- Born: 31 May 1887 Rosedale Victoria, Australia.
- Died: 18 June 1975 (aged 88)
- Resting place: Red Hill
- Occupations: Community worker, horticulturist, Voluntary Aid Detachment personnel
- Known for: Gardening, community work, and braille transcript
- Children: Three sons and four daughters

= Gladys Maeva Cumpston =

Australian Braille transcriber

Gladys Maeva Cumpston (1887–1975), was an Australia community worker, horticulturist, a braille transcriber and also a member of the Voluntary Aid Detachment, born on 31 May 1887 at Rosedale Victoria, Australia.

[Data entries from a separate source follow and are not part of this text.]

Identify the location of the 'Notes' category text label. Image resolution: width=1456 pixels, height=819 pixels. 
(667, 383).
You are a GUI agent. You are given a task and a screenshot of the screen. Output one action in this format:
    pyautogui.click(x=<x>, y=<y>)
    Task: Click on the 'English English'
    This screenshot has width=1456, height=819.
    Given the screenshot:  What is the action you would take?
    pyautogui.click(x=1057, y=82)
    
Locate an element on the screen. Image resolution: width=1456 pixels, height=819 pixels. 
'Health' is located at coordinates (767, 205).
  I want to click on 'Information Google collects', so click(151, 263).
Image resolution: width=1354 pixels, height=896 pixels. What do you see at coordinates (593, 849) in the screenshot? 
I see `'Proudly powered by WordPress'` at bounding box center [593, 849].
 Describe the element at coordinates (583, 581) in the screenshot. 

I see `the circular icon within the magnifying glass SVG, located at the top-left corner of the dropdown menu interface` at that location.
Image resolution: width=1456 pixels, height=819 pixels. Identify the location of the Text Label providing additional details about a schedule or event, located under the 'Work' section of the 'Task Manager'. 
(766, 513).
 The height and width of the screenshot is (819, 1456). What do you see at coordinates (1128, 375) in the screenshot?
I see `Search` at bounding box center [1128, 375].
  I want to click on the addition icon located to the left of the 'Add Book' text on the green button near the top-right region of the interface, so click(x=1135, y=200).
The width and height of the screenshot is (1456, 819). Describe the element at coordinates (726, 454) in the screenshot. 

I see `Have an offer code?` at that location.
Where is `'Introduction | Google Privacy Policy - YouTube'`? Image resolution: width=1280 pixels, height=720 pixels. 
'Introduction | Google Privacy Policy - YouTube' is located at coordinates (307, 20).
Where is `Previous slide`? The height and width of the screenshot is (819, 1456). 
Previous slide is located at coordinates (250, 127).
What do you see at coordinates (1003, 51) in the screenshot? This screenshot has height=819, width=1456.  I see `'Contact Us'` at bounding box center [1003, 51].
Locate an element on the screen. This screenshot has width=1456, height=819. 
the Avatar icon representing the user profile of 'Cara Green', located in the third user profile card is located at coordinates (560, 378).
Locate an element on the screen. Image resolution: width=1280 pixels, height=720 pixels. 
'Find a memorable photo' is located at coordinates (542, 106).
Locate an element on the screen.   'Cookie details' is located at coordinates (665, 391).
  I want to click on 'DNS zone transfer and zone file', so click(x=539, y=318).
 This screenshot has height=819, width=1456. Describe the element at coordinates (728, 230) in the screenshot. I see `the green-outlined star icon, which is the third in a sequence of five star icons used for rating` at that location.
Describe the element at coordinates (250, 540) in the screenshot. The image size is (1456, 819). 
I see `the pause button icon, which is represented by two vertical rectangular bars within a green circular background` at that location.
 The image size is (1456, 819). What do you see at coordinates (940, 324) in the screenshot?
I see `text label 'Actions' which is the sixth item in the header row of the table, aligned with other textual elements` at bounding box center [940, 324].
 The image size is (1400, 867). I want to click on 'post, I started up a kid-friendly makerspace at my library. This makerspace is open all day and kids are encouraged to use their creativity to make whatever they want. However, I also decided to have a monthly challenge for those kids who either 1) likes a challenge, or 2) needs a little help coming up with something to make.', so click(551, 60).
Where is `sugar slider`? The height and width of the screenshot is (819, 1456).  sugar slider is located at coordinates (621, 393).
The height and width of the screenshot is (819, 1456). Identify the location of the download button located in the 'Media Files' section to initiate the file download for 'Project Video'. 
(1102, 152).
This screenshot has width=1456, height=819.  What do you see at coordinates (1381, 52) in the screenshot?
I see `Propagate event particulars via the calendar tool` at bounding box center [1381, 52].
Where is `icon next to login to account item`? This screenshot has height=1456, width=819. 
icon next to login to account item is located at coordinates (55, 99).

== Early life and education ==
Gladys Marva Cumpston was born on 31 May 1887 at Rosedale Victoria, Australia. She learned by Governesses and went to Shirley College and Presbyterian Ladies’ College, Melbourne. John Howard Lidgett Cumpston, a Historian and first Federal Director of health at Australia, is the husband of Gladys. Cumpston had three sons and four daughters. After her husband's death in 1954, Cumpston promoted the publication of Johns historical research.

== Member ==
Cumpston was an active member of society such as Native Plant cultivating Society; Canberra Mothercraft Society; Canberra Nursery Kindergarten Society; Canberra Horticultural Society; Australian Red Cross Society; and Canberra and District Historical Society.

== Honors and recognitions ==
Cumpston won the Lady Gowrie Challenge Cup in 1949 and Ormond Cup in 1936. The Queensland Braille Writing Association recorded Gladys name in the honor board for her services as a Braille Transcriber.